Set problem ▸ Extract the items below verbatim, from the line containing "the bottom corner" through the line containing "Action: 1832,501", with both of those lines included, and omit the pictures from your answer.
───── Material for the task
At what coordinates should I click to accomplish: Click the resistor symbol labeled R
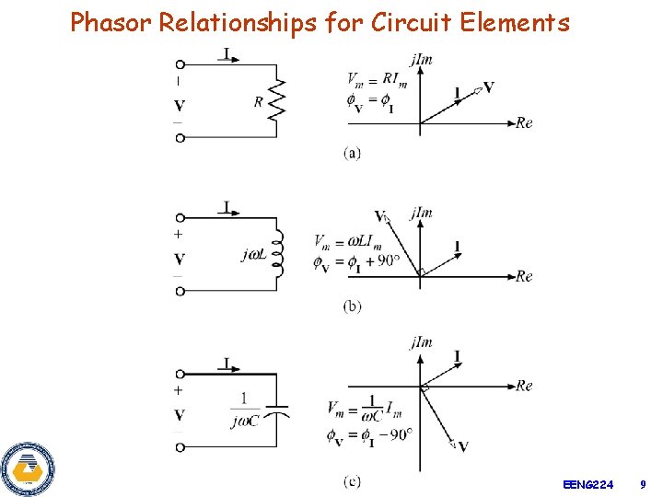click(275, 101)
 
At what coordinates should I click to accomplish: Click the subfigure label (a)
click(352, 153)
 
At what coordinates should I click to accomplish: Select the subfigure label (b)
click(352, 306)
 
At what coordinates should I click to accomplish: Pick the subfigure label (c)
click(352, 480)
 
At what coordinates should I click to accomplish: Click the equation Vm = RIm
click(372, 79)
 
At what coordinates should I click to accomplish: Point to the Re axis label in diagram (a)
click(524, 123)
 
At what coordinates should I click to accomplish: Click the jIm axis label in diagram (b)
click(422, 214)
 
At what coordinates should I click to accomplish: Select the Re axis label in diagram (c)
click(524, 386)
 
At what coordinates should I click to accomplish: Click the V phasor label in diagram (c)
click(463, 446)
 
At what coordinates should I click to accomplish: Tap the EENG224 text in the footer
click(587, 483)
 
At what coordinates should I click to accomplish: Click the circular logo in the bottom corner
click(28, 469)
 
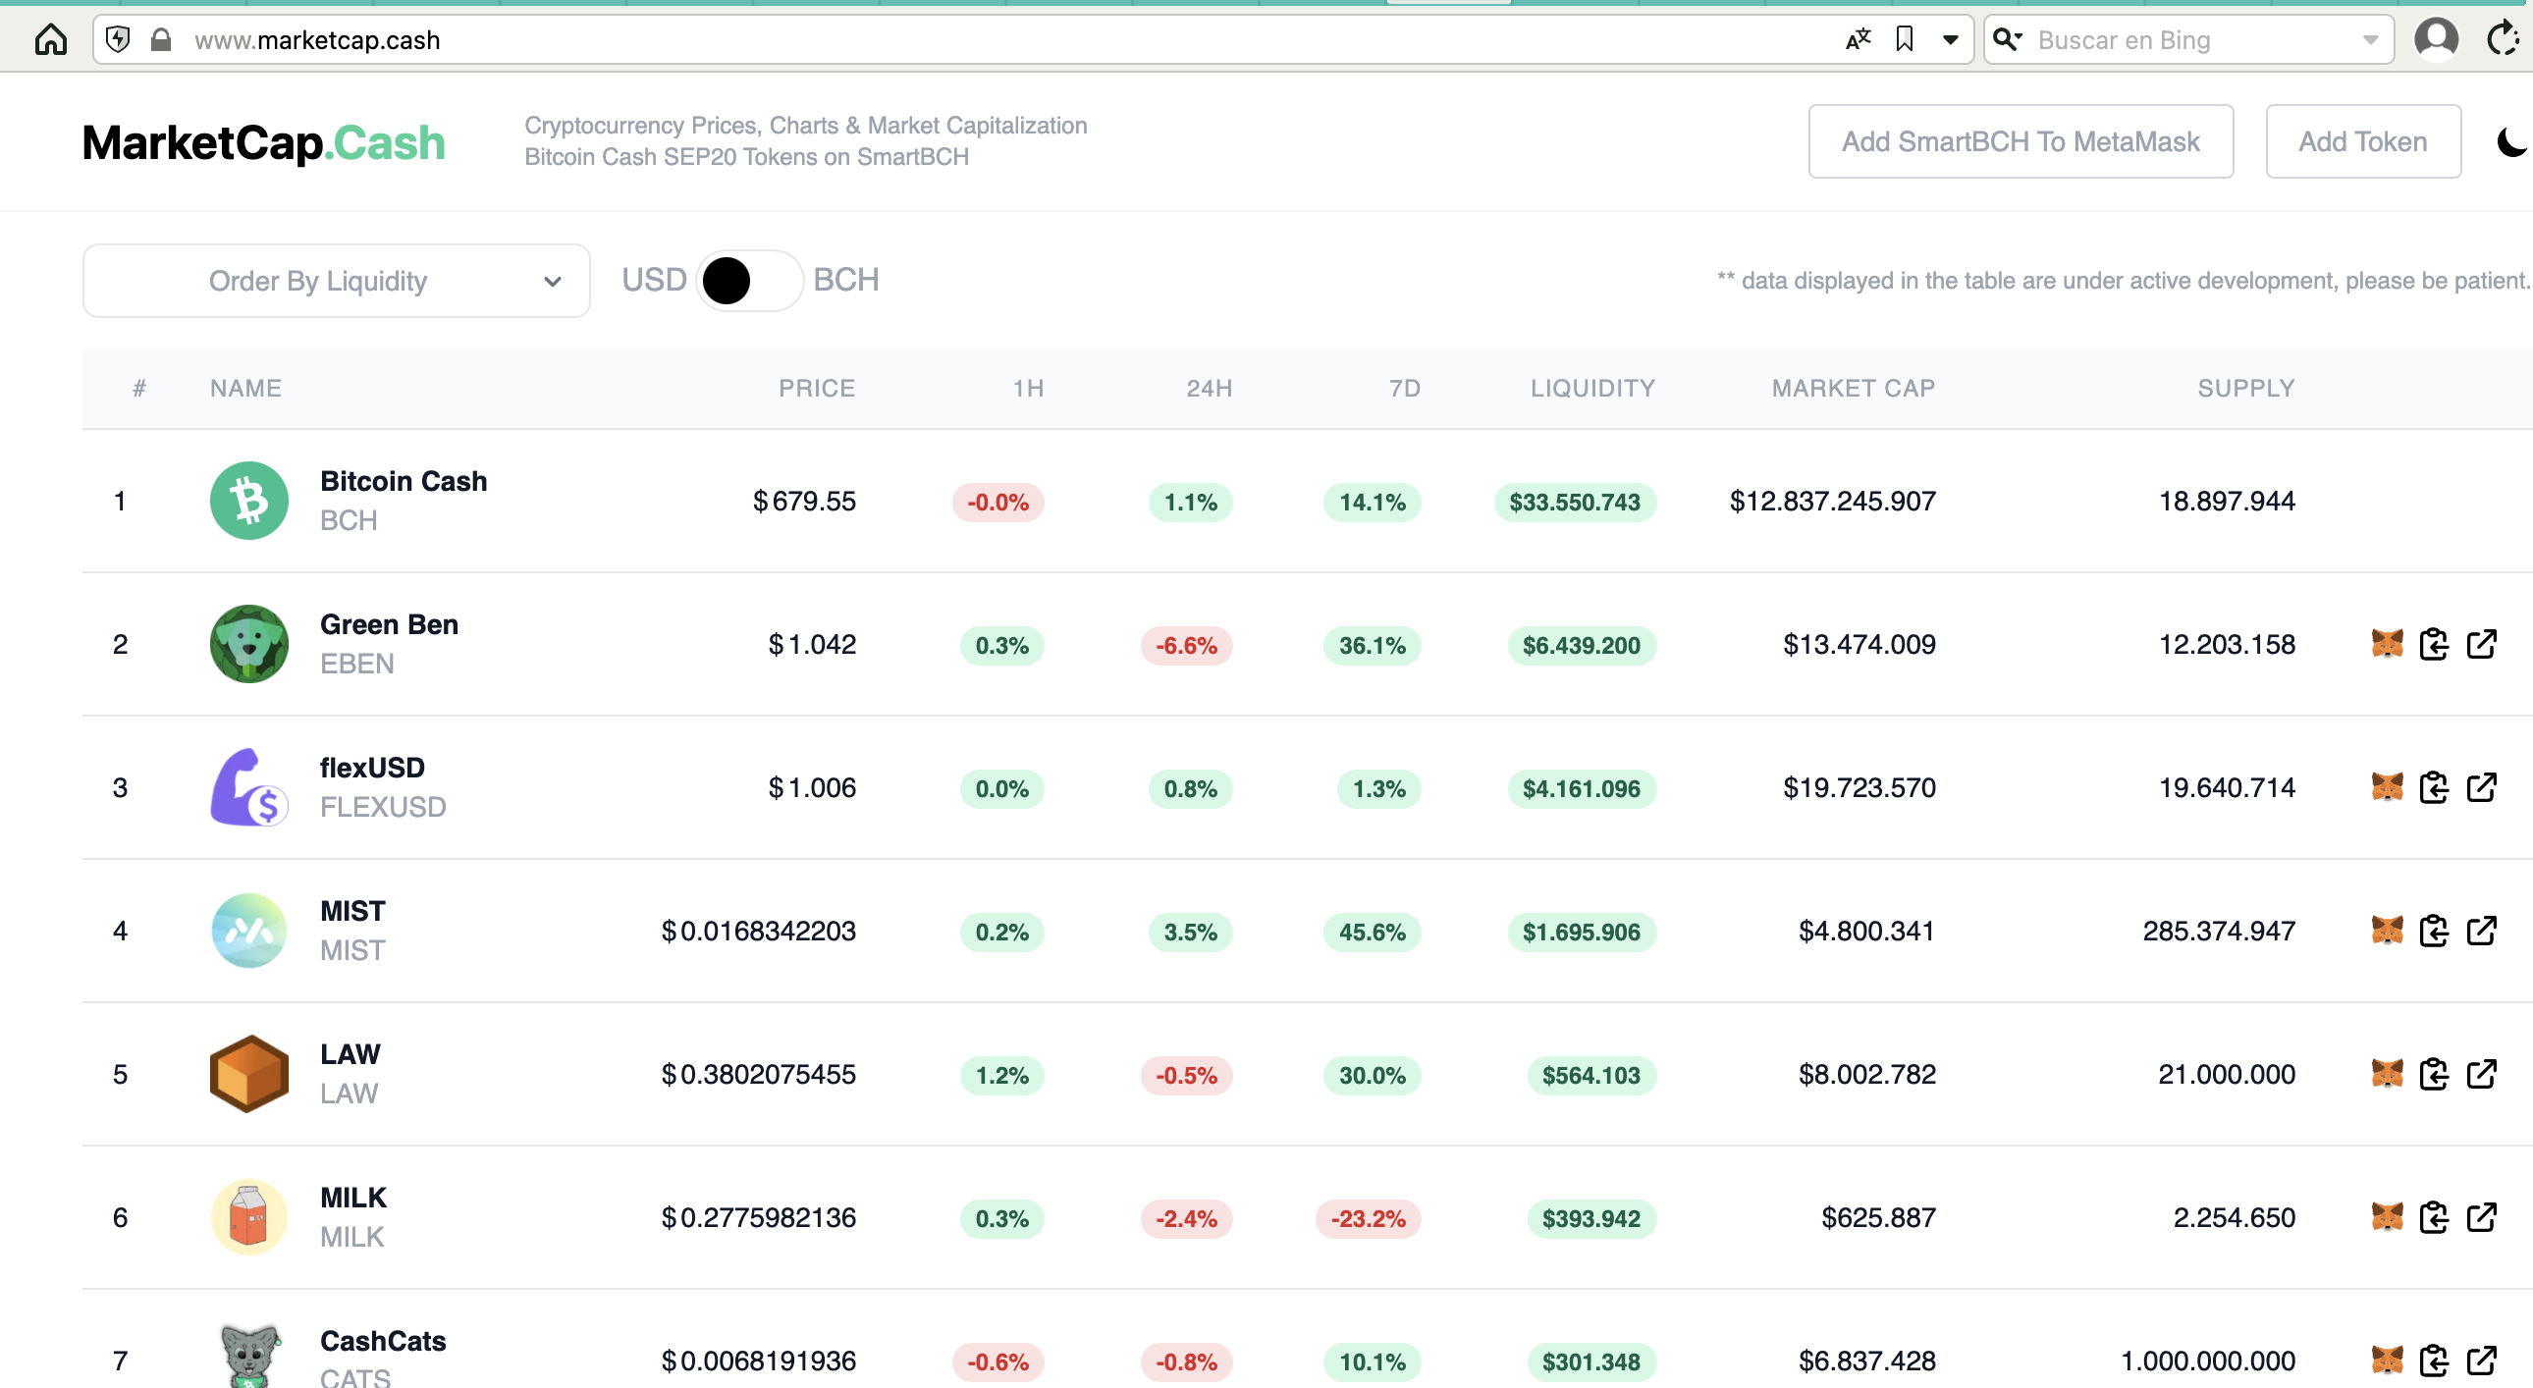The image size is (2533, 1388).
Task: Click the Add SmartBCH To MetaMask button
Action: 2020,141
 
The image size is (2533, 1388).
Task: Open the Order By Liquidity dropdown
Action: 337,281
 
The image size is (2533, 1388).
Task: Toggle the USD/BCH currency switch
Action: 749,281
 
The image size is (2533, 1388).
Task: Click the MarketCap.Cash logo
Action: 263,142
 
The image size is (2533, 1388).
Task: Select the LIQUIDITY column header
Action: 1592,389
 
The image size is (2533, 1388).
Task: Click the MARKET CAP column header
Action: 1853,389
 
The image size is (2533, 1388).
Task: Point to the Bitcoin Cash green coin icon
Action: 248,501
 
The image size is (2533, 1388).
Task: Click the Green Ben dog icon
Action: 248,644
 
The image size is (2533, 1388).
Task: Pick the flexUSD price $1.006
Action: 811,787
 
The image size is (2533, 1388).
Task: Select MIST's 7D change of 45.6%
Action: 1372,932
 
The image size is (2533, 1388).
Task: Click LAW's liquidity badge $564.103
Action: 1591,1076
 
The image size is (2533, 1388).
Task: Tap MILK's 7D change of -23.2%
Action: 1368,1219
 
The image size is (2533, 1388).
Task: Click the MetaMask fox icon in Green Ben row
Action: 2387,644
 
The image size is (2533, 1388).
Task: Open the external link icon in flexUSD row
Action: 2481,787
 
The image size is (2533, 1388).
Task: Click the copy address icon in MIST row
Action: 2434,931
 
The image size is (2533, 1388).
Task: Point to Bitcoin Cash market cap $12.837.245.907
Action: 1832,501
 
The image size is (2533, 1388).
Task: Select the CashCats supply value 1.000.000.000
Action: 2207,1361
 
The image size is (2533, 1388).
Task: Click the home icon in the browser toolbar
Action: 51,39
──────────
Exercise response ▸
At what coordinates should I click to accomplish: Click the circular logo in the bottom corner
click(28, 469)
 
The image size is (2533, 1388).
Task: Click the Add SmartBCH To MetaMask button
Action: 2020,141
 
The image size is (2533, 1388).
Task: Open the Order By Liquidity dropdown
Action: 337,281
 
The image size is (2533, 1388).
Task: Toggle the USD/BCH currency switch
Action: 749,281
 
The image size is (2533, 1388).
Task: Click the MarketCap.Cash logo
Action: 263,142
 
The image size is (2533, 1388).
Task: Select the LIQUIDITY column header
Action: 1592,389
 
The image size is (2533, 1388).
Task: Click the MARKET CAP column header
Action: 1853,389
 
The image size is (2533, 1388).
Task: Point to the Bitcoin Cash green coin icon
Action: 248,501
 
The image size is (2533, 1388).
Task: Click the Green Ben dog icon
Action: 248,644
 
The image size is (2533, 1388).
Task: Pick the flexUSD price $1.006
Action: 811,787
 
The image size is (2533, 1388).
Task: Select MIST's 7D change of 45.6%
Action: 1372,932
 
The image size is (2533, 1388).
Task: Click LAW's liquidity badge $564.103
Action: 1591,1076
 
The image size is (2533, 1388).
Task: Tap MILK's 7D change of -23.2%
Action: 1368,1219
 
The image size is (2533, 1388).
Task: Click the MetaMask fox icon in Green Ben row
Action: 2387,644
 
The image size is (2533, 1388).
Task: Open the external link icon in flexUSD row
Action: 2481,787
 
The image size is (2533, 1388).
Task: Click the copy address icon in MIST row
Action: 2434,931
 
The image size is (2533, 1388).
Task: Point to Bitcoin Cash market cap $12.837.245.907
Action: 1832,501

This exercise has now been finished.